What is the responsibility of a public institution? What does the word “outreach” mean? How can faculty members make initial connections within communities and then nurture productive partnerships? Does an outreach project ever really end?
The Center for Educational Outreach launched its Faculty Forum on Outreach and Engagement on October 25. With the year-long theme of Educational Outreach to Inform, Engage & Inspire: Fulfilling U-M’s social contract with the public, this first conversation focused on faculty work in Detroit.
Dean Elizabeth Birr Moje from the School of Education, Barry Checkoway from the School of Social Work, and Harley Etienne from Taubman College of Architecture and Urban Planning shared their research and partnership experiences in the city.

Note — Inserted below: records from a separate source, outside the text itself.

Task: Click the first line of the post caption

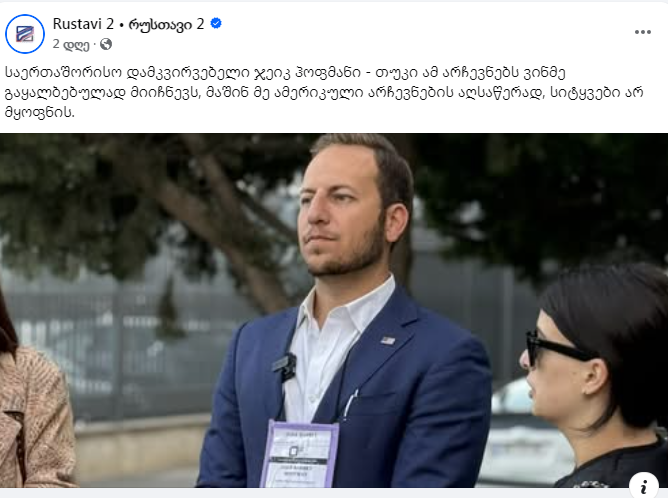Action: click(285, 73)
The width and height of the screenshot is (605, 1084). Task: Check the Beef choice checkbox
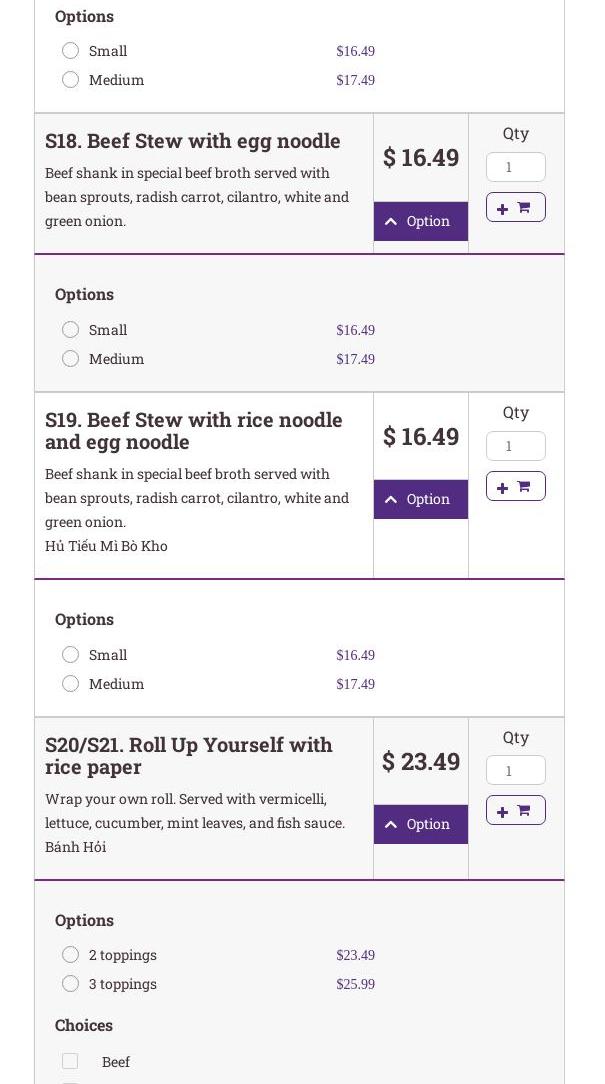pyautogui.click(x=70, y=1061)
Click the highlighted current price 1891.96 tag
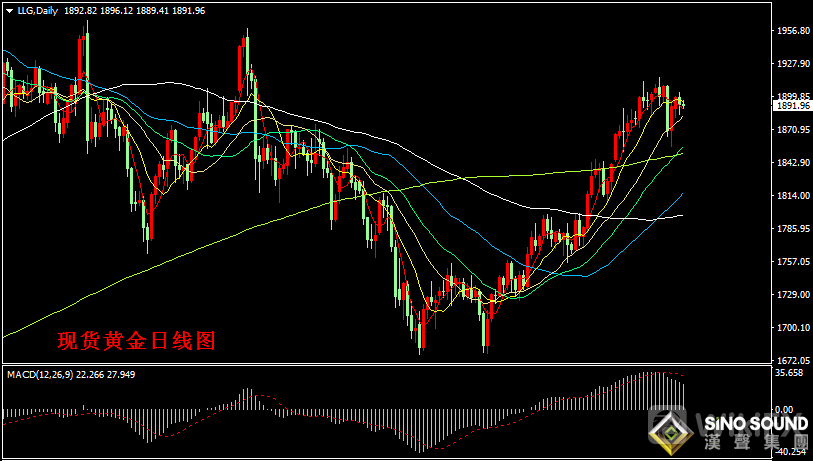The width and height of the screenshot is (813, 461). pyautogui.click(x=792, y=105)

Each panelist took up overarching questions about the role of the University of Michigan to serve the public good. Professor Etienne drew attention to the inscription on the west façade of Angell Hall that reads “Religion, morality, and knowledge, being necessary to good government and the happiness of mankind, schools and the means of education shall forever be encouraged.” It is a passage from the Northwest Ordinance of 1787 and it represents the promise of public universities as the country’s founders imagined.

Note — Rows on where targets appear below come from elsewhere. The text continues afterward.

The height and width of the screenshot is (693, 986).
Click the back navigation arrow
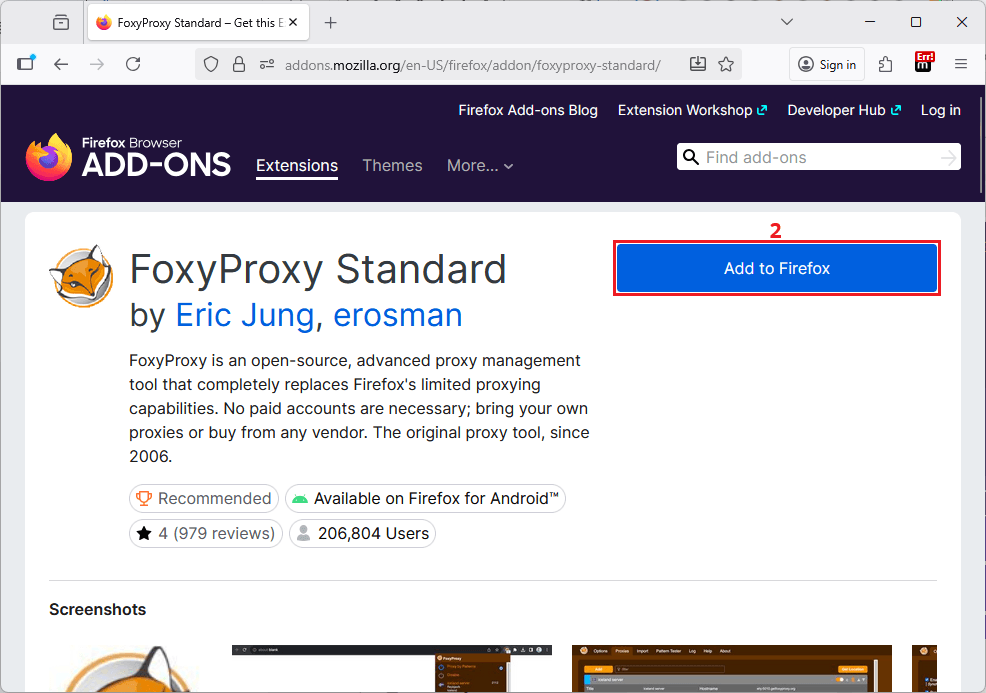pyautogui.click(x=61, y=64)
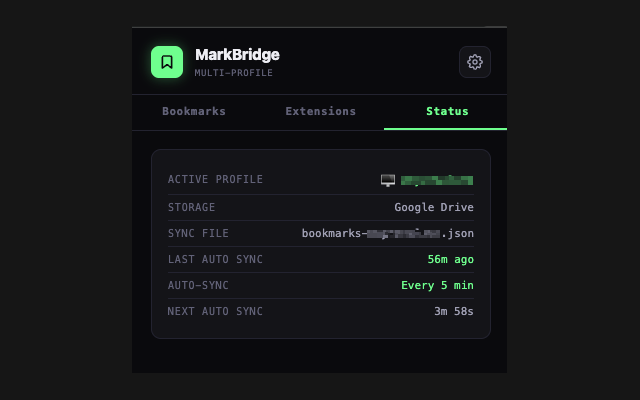Screen dimensions: 640x400
Task: Click the STORAGE label
Action: pos(191,207)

Professor Checkoway urged the audience—primarily composed of faculty members with an interest in outreach—to consider their work in terms of “engaged scholarship” rather than discrete responsibilities for research, teaching, and service. Each area of work is strengthened by an integrated approach.

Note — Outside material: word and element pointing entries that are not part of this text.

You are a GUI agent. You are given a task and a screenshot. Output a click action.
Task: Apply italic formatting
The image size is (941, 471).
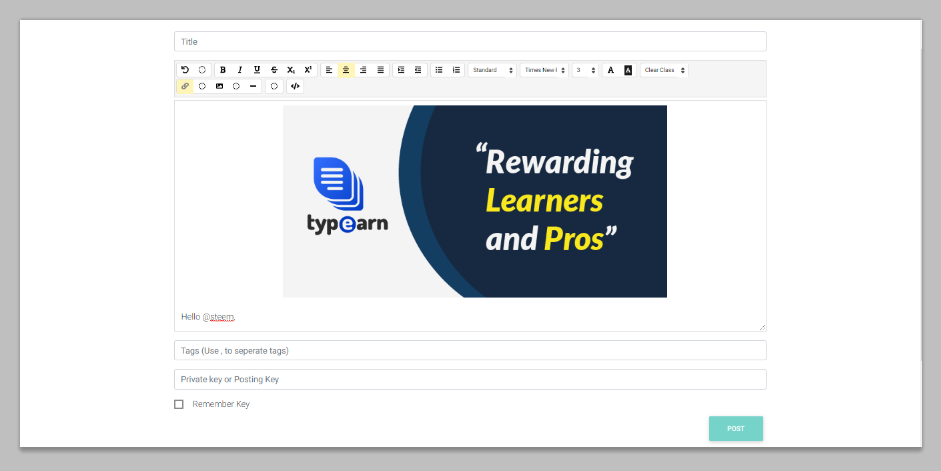(x=240, y=70)
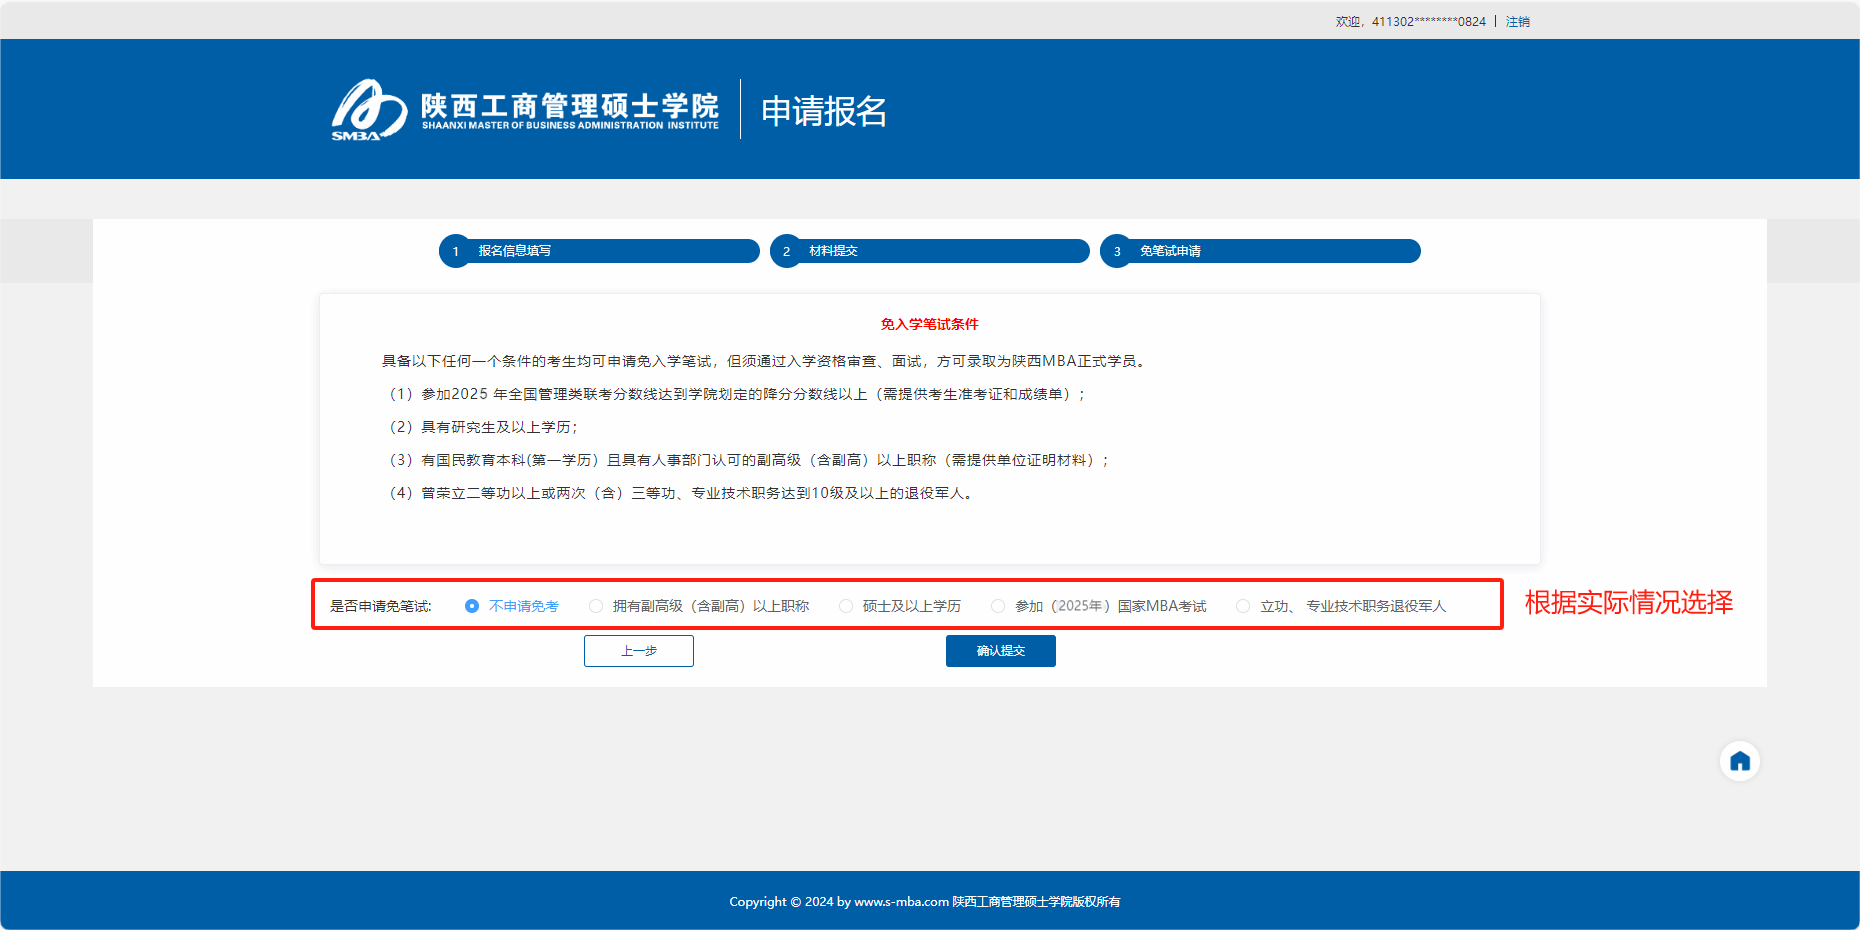Choose 拥有副高级（含副高）以上职称 radio option
The width and height of the screenshot is (1860, 930).
click(x=596, y=606)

Dean Moje, who has worked with youth and teachers in Southwest Detroit since 1998, warned against the tendency to think in terms of scholarship as a one-way flow of information in which members of the university export knowledge.
“We have to disrupt that and think about how we make ourselves vulnerable and be partners within communities,” Moje said. “We can and we do learn from communities when we make ourselves learners.”
It’s not about having the right answers, but discovering the right questions. From those questions, solutions emerge as a result of collaborative efforts.
Strong partnerships form the foundation of impactful public scholarship. Each panelist underscored the commitment of time, self, humility, and passion that is required to do engaged scholarship well.
“You can only enter a community for the first time once,” Etienne said, stressing the importance of listening to community partners and building a relationship first.
And on the topic of wrapping up a project, the panelists agree that the relationships formed with communities run so deep that engagement doesn’t have an end date.